#### [Seitenauszug]
————————
An der Empa ist es Forschenden erstmals gelungen, die ungeordnete atomare Struktur von amorphem Aluminiumoxid mit hoher Genauigkeit zu modellieren. Das Material, bekannt als Al2O3, ist in der Natur als Mineral Korund sowie in Form von Saphir und Rubin verbreitet und findet in Elektronik, chemischer Industrie und technischer Keramik breite Anwendung. Besonders amorphes Aluminiumoxid wird wegen seiner einheitlichen Schutzbeschichtungen und ultradünnen Passivierungsschichten in High-Tech-Anwendungen geschätzt. Doch auf atomarer Ebene blieb es bislang ein Rätsel, da es keine regelmäßige, kristalline Struktur besitzt, was die Untersuchung und Modellierung erschwert. Unter der Leitung von Vladyslav Turlo vom Labor „Advanced Materials Processing“ in Thun entwickelte ein interdisziplinäres Team ein neues Modell, das experimentelle Daten, Hochleistungssimulationen und maschinelles Lernen kombiniert. Dieses Modell beschreibt die atomare Anordnung in amorphen Al2O3-Schichten.
————————
#### [Zu erledigen]
Setze den obigen Text über amorphes Aluminiumoxid im Anschluss an seinen letzten Satz fort.

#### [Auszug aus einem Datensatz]
————————
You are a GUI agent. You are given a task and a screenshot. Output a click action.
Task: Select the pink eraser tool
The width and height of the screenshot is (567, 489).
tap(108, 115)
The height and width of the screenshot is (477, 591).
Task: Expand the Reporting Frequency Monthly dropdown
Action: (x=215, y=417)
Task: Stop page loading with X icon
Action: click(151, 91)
————————
#### [Ergebnis]
Für die Entwicklung wurden amorphe Dünnschichten mittels Atomlagenabscheidung hergestellt und in Zusammenarbeit mit den Empa-Laboren „Mechanics of Materials and Nanostructures“ und „Joining Technologies and Corrosion“ in Dübendorf untersucht. Eine besondere Herausforderung war die Berücksichtigung von Wasserstoffatomen, die je nach Herstellungsmethode im Material enthalten sind und dessen Eigenschaften beeinflussen.
Mit der innovativen Spektroskopiemethode HAXPES, die nur an der Empa verfügbar ist, konnte der chemische Zustand von Aluminium analysiert und die Verteilung des Wasserstoffs im Material abgeleitet werden. Dabei zeigte sich, dass Wasserstoff ab einem bestimmten Gehalt die Dichte des Materials verringert, indem er sich an Sauerstoff bindet.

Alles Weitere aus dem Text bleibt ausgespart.